Hassan, qui vit à Derna, a perdu quatre de ses enfants dans les inondations. "L'eau a envahi la maison alors que mes enfants étaient à l'intérieur avec leurs oncles. Et bien qu'ils leur aient demandé de sortir, mes enfants n'ont pas pu le faire. L'eau a commencé à entrer par les fenêtres. Ils ont essayé de sortir par l'arrière, mais l'eau a inondé la maison de ce côté-là aussi, et lorsqu'ils ont essayé de monter sur le toit, mes quatre enfants et ma petite-fille ont disparu dans l'obscurité".
Hassan regrette de n'avoir rien pu faire pour les sauver parce qu'il n'était pas chez lui cette nuit-là. "Je ne suis pas seulement attristé par leur mort, je suis aussi attristé d'être parti et d'avoir été incapable de remplir mon rôle de père, d'assurer l'avenir de mes enfants et de les préparer au mariage. Avec eux se trouvait aussi ma petite-fille, mais le courant l'a emportée", se souvient avec émotion cet habitant de Derna. "Maintenant, je suis seul et c'est la fin. Je n'en veux pas à Dieu, mais à ceux qui sont responsables de tout cela". Hassan n'est pas le seul Libyen à penser que certaines choses ont été mal faites dans la gestion de cette crise ou en termes de prévention, par exemple dans le cas des deux barrages.

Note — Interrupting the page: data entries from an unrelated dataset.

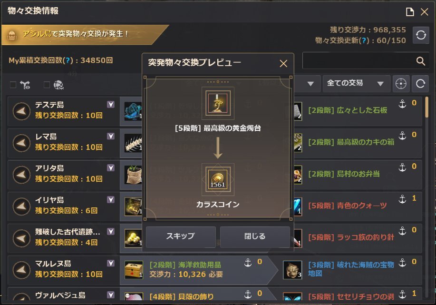
Task: Toggle the V marker for レマ島
Action: coord(111,136)
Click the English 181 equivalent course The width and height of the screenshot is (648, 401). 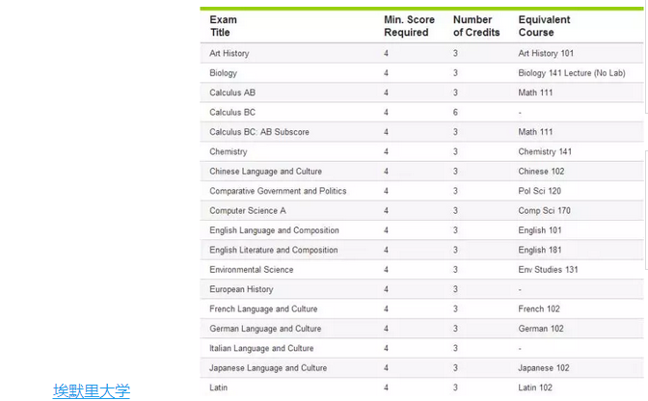point(540,250)
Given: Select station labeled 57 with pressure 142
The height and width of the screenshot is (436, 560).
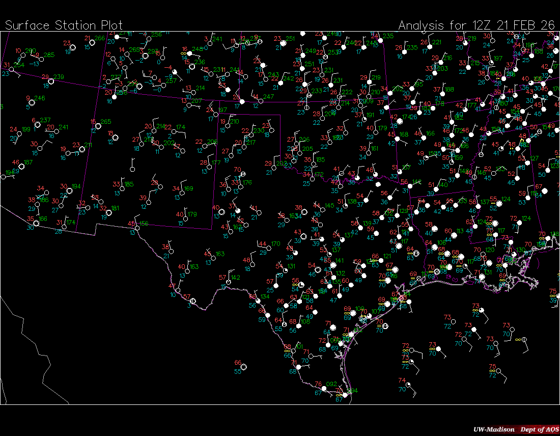Looking at the screenshot, I should tap(229, 282).
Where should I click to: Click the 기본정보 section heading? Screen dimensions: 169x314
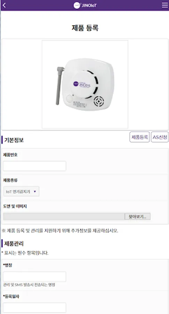(x=14, y=140)
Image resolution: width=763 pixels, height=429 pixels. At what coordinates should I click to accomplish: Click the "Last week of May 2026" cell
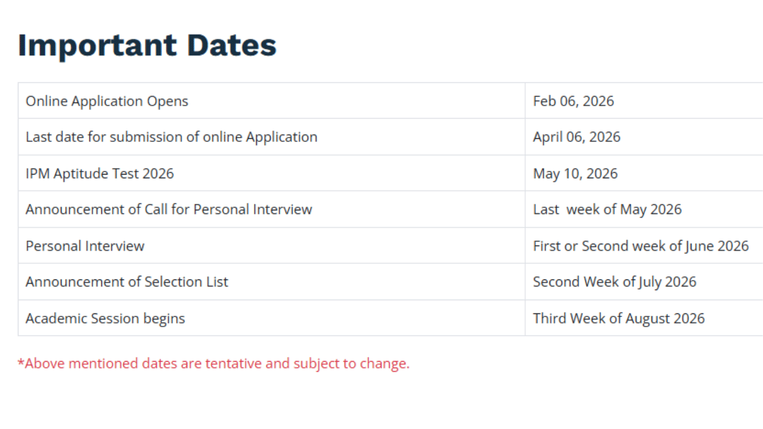point(607,210)
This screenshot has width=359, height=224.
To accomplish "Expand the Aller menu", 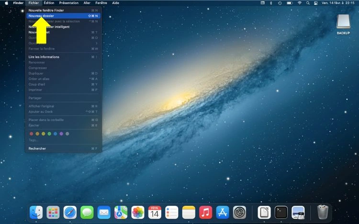I will point(87,3).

C'est le témoignage bouleversant d'Hassan, mais il pourrait être celui de n'importe lequel des 150 000 habitants de cette ville de l'est de la Libye, où tout le monde a été plus ou moins touché.
Les habitants de Derna ont demandé la construction d'un nouvel hôpital de campagne, car les deux hôpitaux existants ont été transformés en morgues de fortune. Dans cette ville fantôme, des milliers de corps sont encore sous les décombres, personne ne les cherche plus, et autant sont rejetés chaque jour par la mer. Les équipes de secours reconnaissent d'ailleurs que le courant pourrait continuer à ramener les corps vers la côte pendant plusieurs semaines.

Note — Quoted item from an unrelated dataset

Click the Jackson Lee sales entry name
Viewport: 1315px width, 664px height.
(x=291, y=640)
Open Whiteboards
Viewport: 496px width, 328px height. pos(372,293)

L'est de la Libye est un labyrinthe de débris jonché de vies brisées
Selon les premières évaluations d'un comité technique libyen, un quart de la ville de Derna, soit quelque 90 hectares, a été complètement dévasté. Les routes menant à la ville ayant été détruites par l'eau, la boue et les débris, l'aide humanitaire n'arrive qu'au compte-gouttes. Les gens s'effondrent chaque jour en voyant leur patrie transformée en un labyrinthe de décombres infranchissable.
C'est comme un rêve, dit un autre habitant de Derna. "Un rêve que nous ne pouvons toujours pas comprendre", admet Ayyad. Son histoire se répète à l'infini dans cette ville entièrement rasée. "Je m'endormais quand ma fille s'est levée, a regardé par la fenêtre et a vu que l'étage du dessous était inondé. Elle nous a tous réveillés et nous sommes montés sur le toit. J'ai refermé la porte à clé parce que l'eau envahissait tout".

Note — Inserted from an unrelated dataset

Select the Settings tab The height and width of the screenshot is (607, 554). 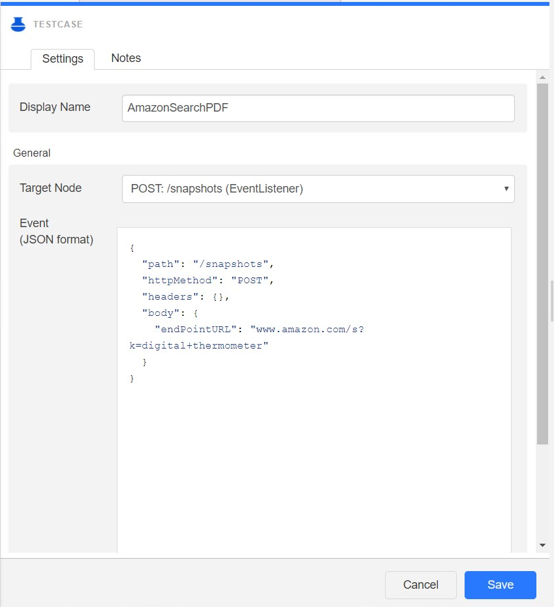point(63,59)
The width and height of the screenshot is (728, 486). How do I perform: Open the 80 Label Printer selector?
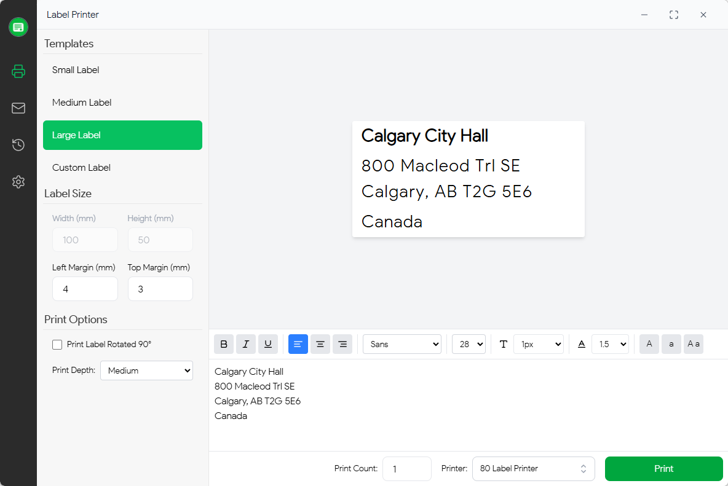coord(533,469)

Encore sous le choc, Ayyad raconte qu'il a laissé ses enfants monter à l'étage et qu'il a essayé de fermer la porte, mais celle-ci a éclaté et l'eau s'est déversée dans l'une des chambres, remplissant la pièce et le recouvrant presque entièrement. "J'ai survécu par la grâce de Dieu. Pendant près d'une demi-heure, je pouvais à peine respirer. L'eau m'arrivait jusqu'au cou. J'ai cru que j'allais mourir", se souvient-il nerveusement.

Le découragement avant et après la tempête Daniel
Des milliers de personnes ont été touchées par la tempête dévastatrice Daniel, et les images satellite de la Libye font froid dans le dos. L'avant et l'après sont déchirants, une image brutale de la dévastation et un véritable testament de la puissance de la nature. La Méditerranée qui baigne les côtes libyennes n'est plus bleue, mais aussi brune que la boue qui inonde des hectares et des hectares de maisons à l'intérieur des terres.
Que le monde n'oublie pas la Libye est essentiel pour une population qui a tout perdu et qui restera malheureusement longtemps sous le choc.